‘Vibe-coding’ darling Lovable’s CEO says the company is targeting enterprise customers as its ARR doubles to $200 million in just four months
Swedish “atmosphere coding” startup Lovable has reached $200 million in annual recurring revenue (ARR), double its total revenue just four months ago, co-founder and CEO Anton Osika told attendees at the Slush 2025 technology conference in Helsinki.
Lovable determines ARR by taking the previous month’s revenue, multiplying it by 12, and annualizing the result, according to Osika.
The Swedish company, founded in 2023, has seen rapid growth since launching its AI-powered app building product in late 2024. Now, Osika is eyeing a larger enterprise customer base.
“If you look at the people who have corporate accounts, it’s like half [of customers]He said luck. “Most of them come from an individual who starts using Lovable and then brings it into the company. And then, in some cases, it grows into a larger contract across the entire company and turns into multi-million dollar deals.”
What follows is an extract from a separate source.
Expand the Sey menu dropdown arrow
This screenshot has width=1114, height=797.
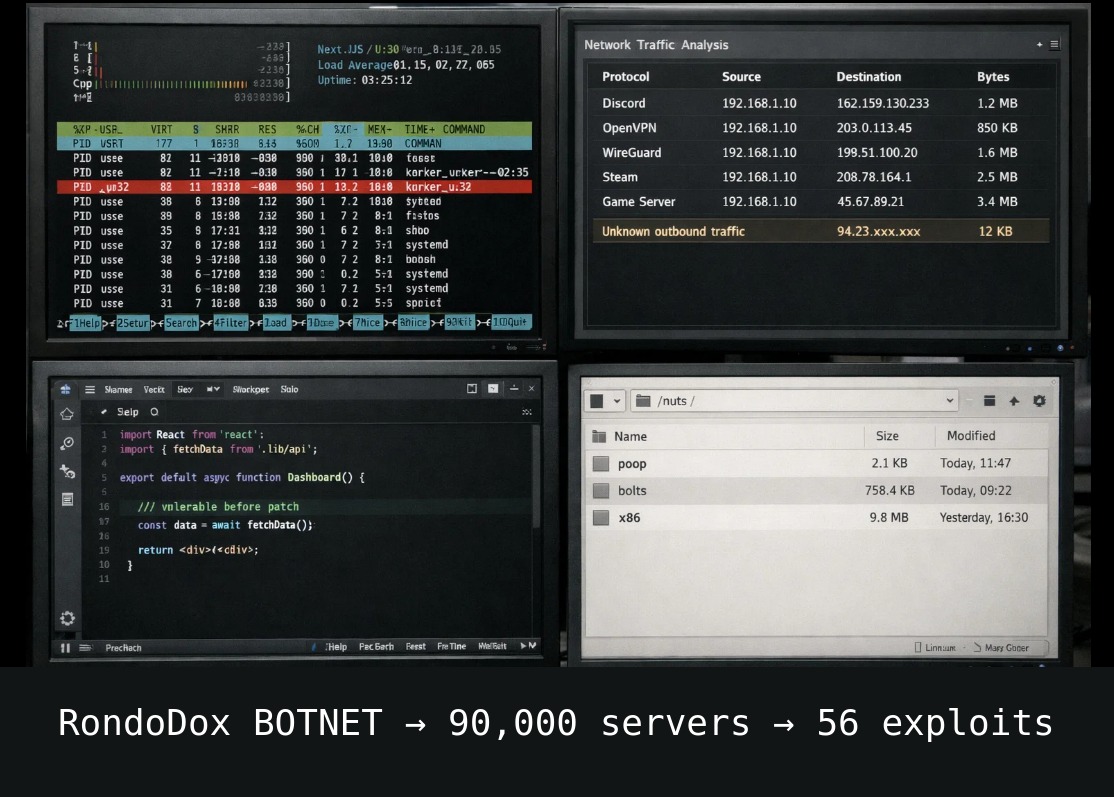pyautogui.click(x=214, y=389)
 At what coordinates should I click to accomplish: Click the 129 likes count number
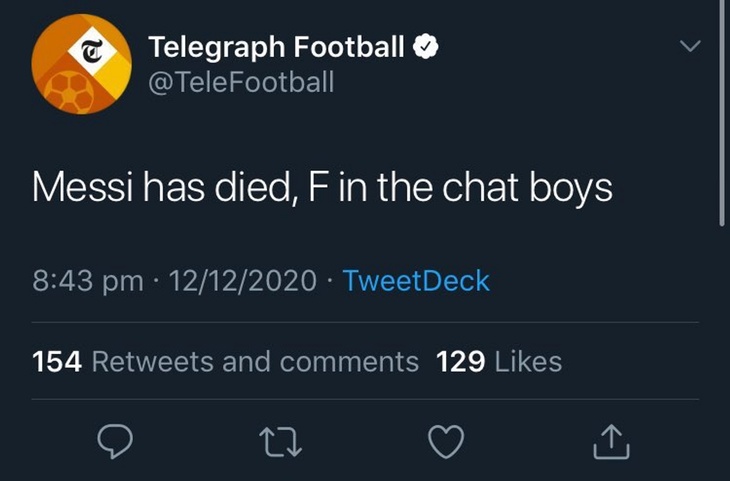461,361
Osika describes Lovable’s mission as democratizing software engineering by leaning toward “living coding,” where the user describes in plain language the application they want to build or the function of a piece of software they want to create, and the AI takes care of actually writing the code to produce that result.
Lovable’s flagship product is an AI-powered development platform that turns natural language prompts into integrated web applications and websites, creating real front-end, back-end, and database code that users can run and edit. The platform operates on a subscription model, where users can choose to pay for more advanced features. The company targets both non-technical users and developers, and provides a chat-based interface to help users create and publish applications.
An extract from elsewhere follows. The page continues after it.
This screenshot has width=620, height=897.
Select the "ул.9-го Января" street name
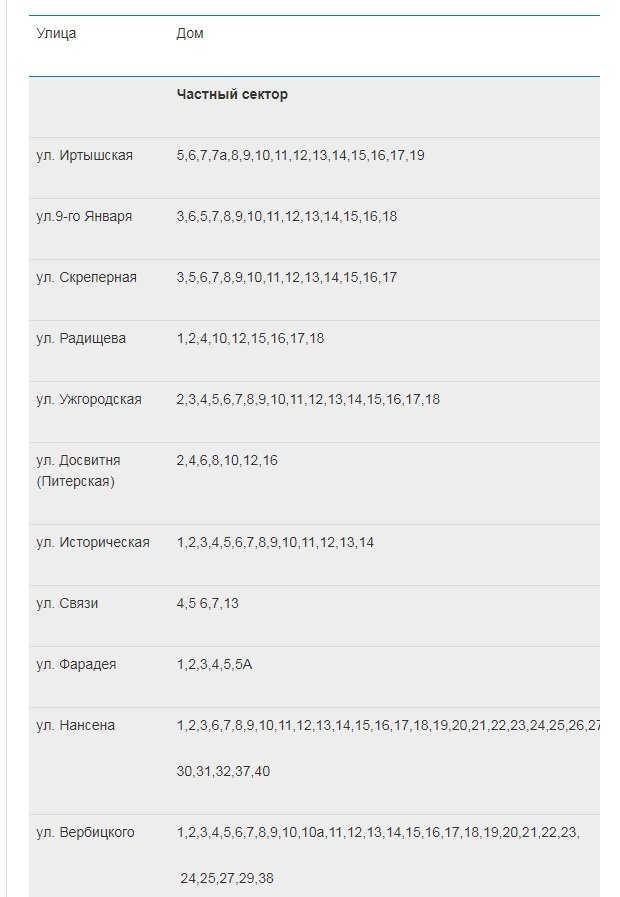point(84,216)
“We are experiencing one of those rare moments that people will talk about for decades, and I believe we are changing the way humanity makes software,” Osika said. “Everyone becomes a developer in the future.”
Many of its users are casual builders, for example, those who use Lovable to quickly build simple tools or prototypes without learning programming. While individual users can generate revenue, the enterprise market is becoming increasingly lucrative as larger companies look to integrate AI tools into their workflow. However, it is also increasingly competitive. Lovable will compete with major players like Microsoft and Google, as well as fast-growing startups like Anthropic, which are already favorites among coders.
“We’re building for non-techies and 99% of people,” Osika said of the competition. “We’re obsessed with being simple, and so far, momentum-wise, this is working great for us.”
Lovely AI interface
The company is also expanding the features of its products, in part to become more attractive to organizations that want to use AI for things like creating their own products or making tools to manage day-to-day operations. Osika says the company is building an AI interface that will allow customers to connect, access and customize different tools.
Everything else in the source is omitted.